Of the full 93 SNPs genotyped, 15 were non-synonymous. Three of these were common, with a minor allele frequency greater than five percent. One had low frequency, while another 11 were considered rare variants, with a frequency less than one percent. Overall, 2.1 percent of the children had one rare allele associated with reduced methotrexate clearance, which the study authors characterized as a "small but non-negligible percentage of patients."
After further analysis, the group concluded that the range of variants in SLCO1B1 accounted for 10.7 percent of all variability in methotrexate clearance. Of this portion, rare damaging variants made up about 18 percent. Rare variants also had larger effect sizes than common ones, the authors reported.

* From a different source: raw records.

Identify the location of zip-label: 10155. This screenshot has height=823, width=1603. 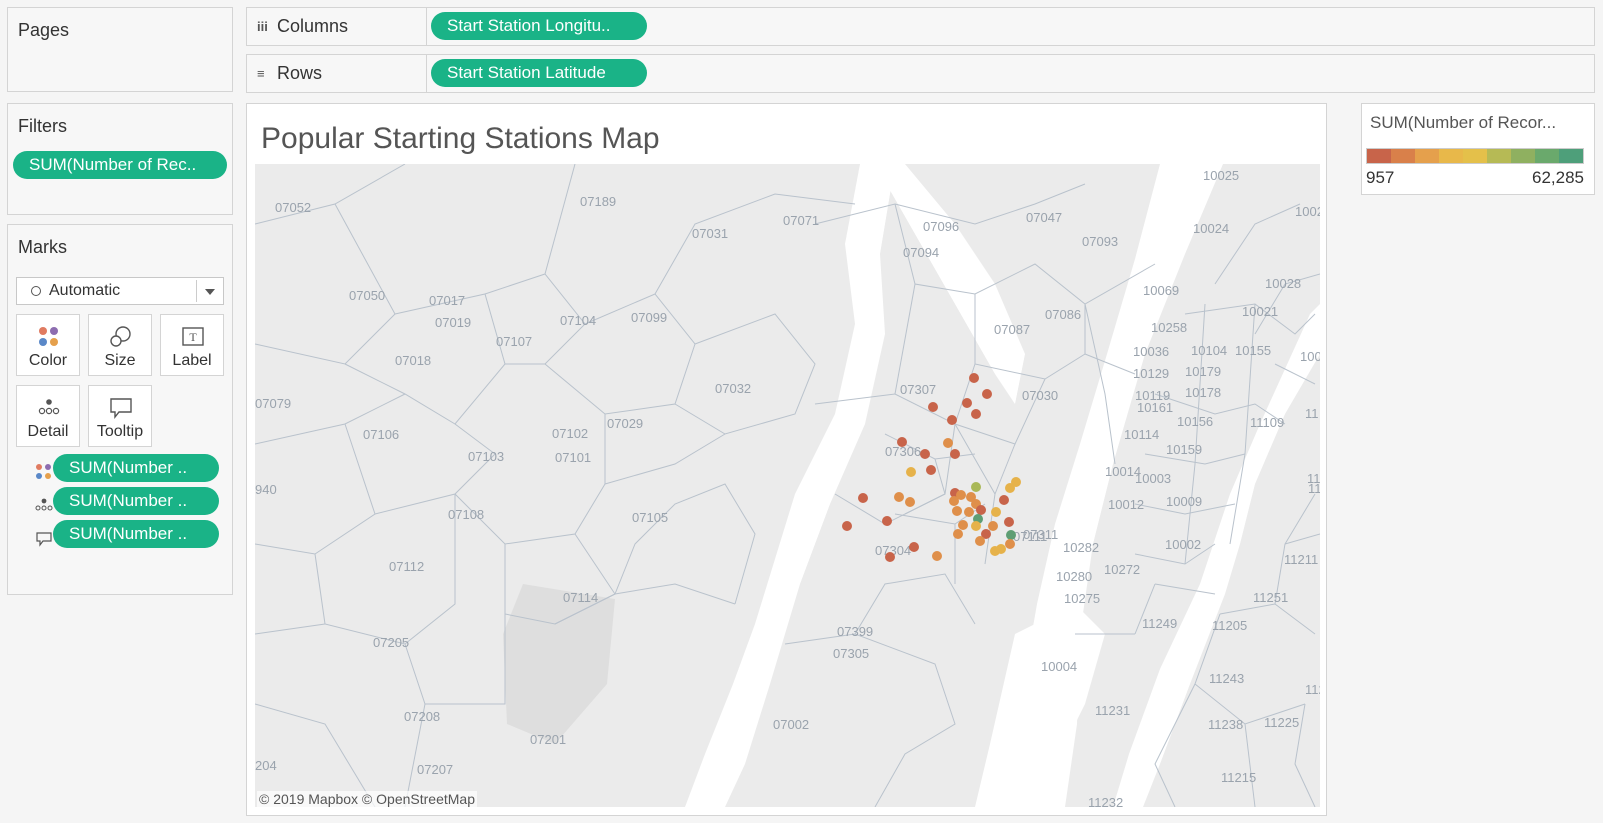
(1253, 350).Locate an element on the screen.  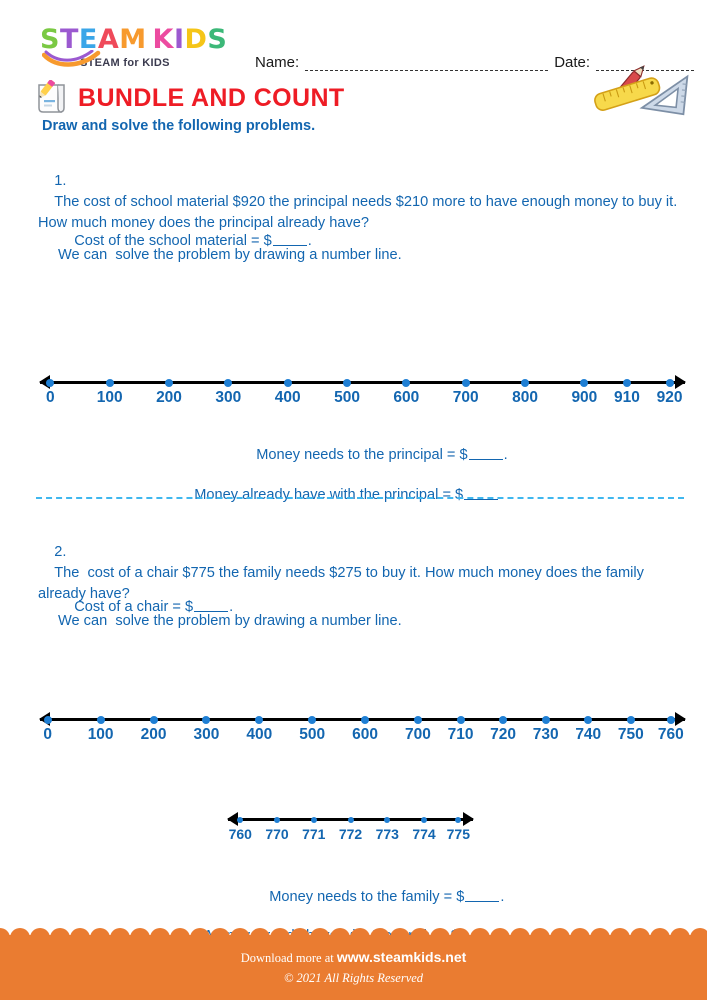
problem-2-answer-1-period: . is located at coordinates (502, 898).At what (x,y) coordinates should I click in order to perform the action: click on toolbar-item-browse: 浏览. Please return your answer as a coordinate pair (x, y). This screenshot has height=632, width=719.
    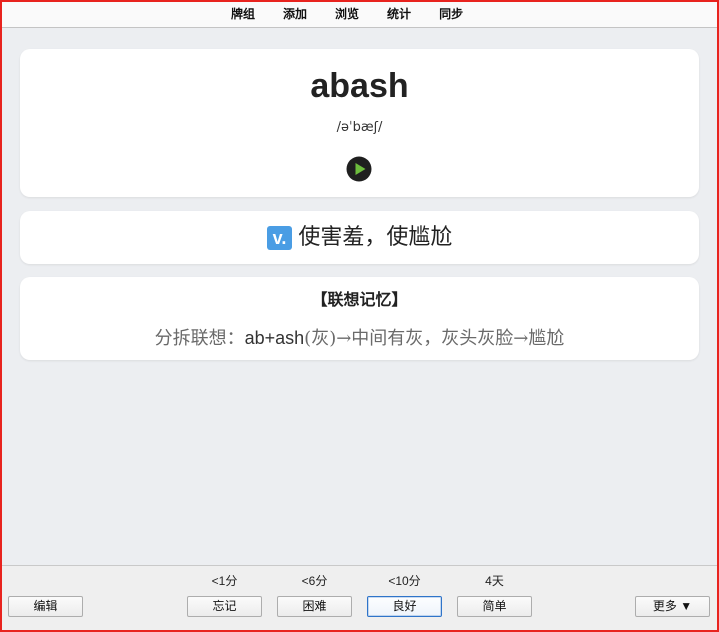
    Looking at the image, I should click on (347, 14).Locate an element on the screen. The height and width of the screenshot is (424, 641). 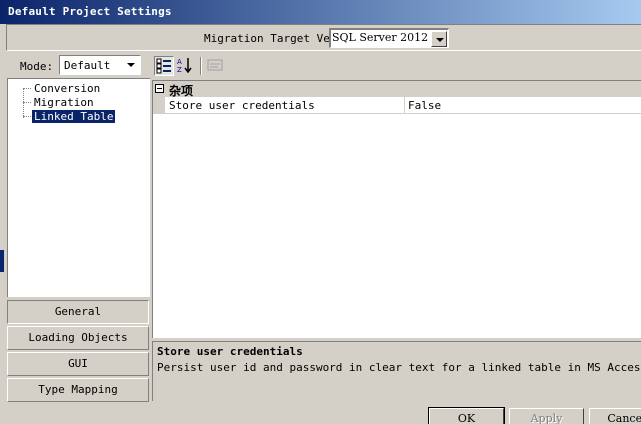
toolbar-separator is located at coordinates (201, 66).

"What this means in a bigger sense," Relling said, "is that I think that as we move into clinical genotyping, to really identify all of the important variants that might be present in a patient population … you would have to sequence the gene in order to find all the important variants."
For example, Relling and her colleagues found one variant in exon_3_602 that was only observed one time in 1,400 chromosomes. The variant "conferred low clearance in that patient and when we tested the variant in the in vitro functional system, it conferred low function for the transporter in cell lines," she said.

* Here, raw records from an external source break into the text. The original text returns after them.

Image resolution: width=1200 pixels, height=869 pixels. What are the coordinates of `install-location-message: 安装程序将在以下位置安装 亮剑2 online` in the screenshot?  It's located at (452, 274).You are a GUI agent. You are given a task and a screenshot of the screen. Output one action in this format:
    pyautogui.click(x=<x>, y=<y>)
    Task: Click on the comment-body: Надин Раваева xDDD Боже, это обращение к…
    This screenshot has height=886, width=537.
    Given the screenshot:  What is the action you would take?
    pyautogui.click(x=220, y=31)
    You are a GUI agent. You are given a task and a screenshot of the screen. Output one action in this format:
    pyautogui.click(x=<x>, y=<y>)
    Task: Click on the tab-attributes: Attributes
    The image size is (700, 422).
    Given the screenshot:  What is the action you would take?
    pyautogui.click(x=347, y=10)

"We feel like if we sequenced another 700 patients, we would find another couple of rare variants and in another 700 another one or two." Although there are some genes where genotyping will be sufficient, in other areas of the genome without sequencing, one could miss unanticipated rare non-functional or hypo-functional variants.
In the clinical setting, Relling noted that the SLCO1B1 gene is now becoming a target for genotyping, though not in the context of methotrexate in children, but because of a similar association with statin drugs. Vanderbilt University, which is also a member of the CPIC, is planning to begin screening patients prescribed simvastatin, the generic form of the statin Zocor, for alterations in SLCO1B1 that confer increased risk for muscle damage side effects (PGx Reporter 10/19/2011).
However, Relling said that it might be necessary for programs like the one at Vanderbilt to eventually switch to sequencing in order to identify rare variants. "If it's true that statins are similarly affected as methotrexate [is] by these low-function rare variants then the same principle would hold true," she said.
Of course, the question of how sequencing might be implemented on a widespread clinical basis is still an open one, she said.
In the meantime, Relling's group is planning to do some additional functional studies on SLCO1B1 and methotrexate, but more importantly, they plan to extend their deeper sequencing approach to other pharmacogenomically promising drug-gene combinations.
In the study, the group wrote they consider the project a "proof-of-principle for follow-up of a gene hit resulting from a GWAS in pharmacogenomics," with findings that "support the hypothesis that a combination of common and rare variants is likely to be important for pharmacogenetic phenotypes."
"We have really prioritized a few genes as very important for pharmacogenomics, and we are going to push for the idea that we will have to sequence these genes if we want to comprehensively interrogate them to find inactivating variants," said Relling.
"We'll probably start with methods based on genotyping, but we'll have to be willing to expand to include sequencing of clinically relevant pharmacogenetic genes in the near future," she said.
The CPIC has posted on the Pharmacogenomics Knowledge Base website a list of the genes and drugs it considers most promising. "Those are our top priority genes for clinical implementation, so they'll also be top priority to applying sequencing methods to eventually," she said.